🔄End-to-End Evaluation

To run the end-to-end evaluation, we provide a convenience function called evaluate. This function provides a streamlined way to run AI evaluations with minimal setup. It orchestrates the entire evaluation process, from data loading to result tracking, in a single function call.

Quick Start

1

Create a script called evaluate_example.py.

import asyncio
import os

from langfuse import get_client

from gllm_evals.evaluator.geval_generation_evaluator import GEvalGenerationEvaluator
from gllm_evals.evaluate import evaluate
from gllm_evals.utils.shared_functionality import inference_fn
from gllm_evals.experiment_tracker.langfuse_experiment_tracker import LangfuseExperimentTracker
from gllm_evals import load_simple_qa_dataset


async def main():
    """Main function."""
    results = await evaluate(
        data=load_simple_qa_dataset(),
        inference_fn=inference_fn,
        evaluators=[GEvalGenerationEvaluator(model_credentials=os.getenv("GOOGLE_API_KEY"))],
        experiment_tracker=LangfuseExperimentTracker(langfuse_client=get_client()),
    )
    print(results)


if __name__ == "__main__":
    asyncio.run(main())

========

> [The problem]:
Answer these about the end-to-end evaluation page:
1. What is the convenience function for running the evaluation called?
2. What file name should the script be given?
3. Which environment variable supplies the model credentials for the evaluator?
The data after this text isn't needed.

> [Information shown]:
========

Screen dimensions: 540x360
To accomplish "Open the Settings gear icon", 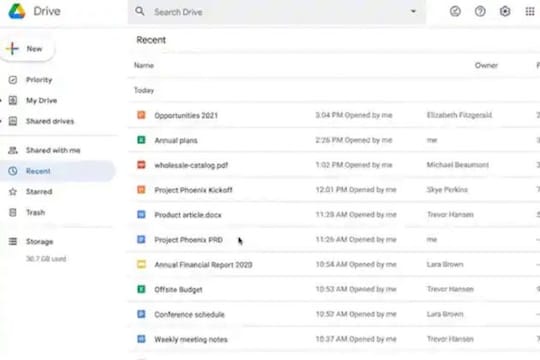I will pyautogui.click(x=505, y=11).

========

> [Output of the exercise]:
1. evaluate
2. evaluate_example.py
3. GOOGLE_API_KEY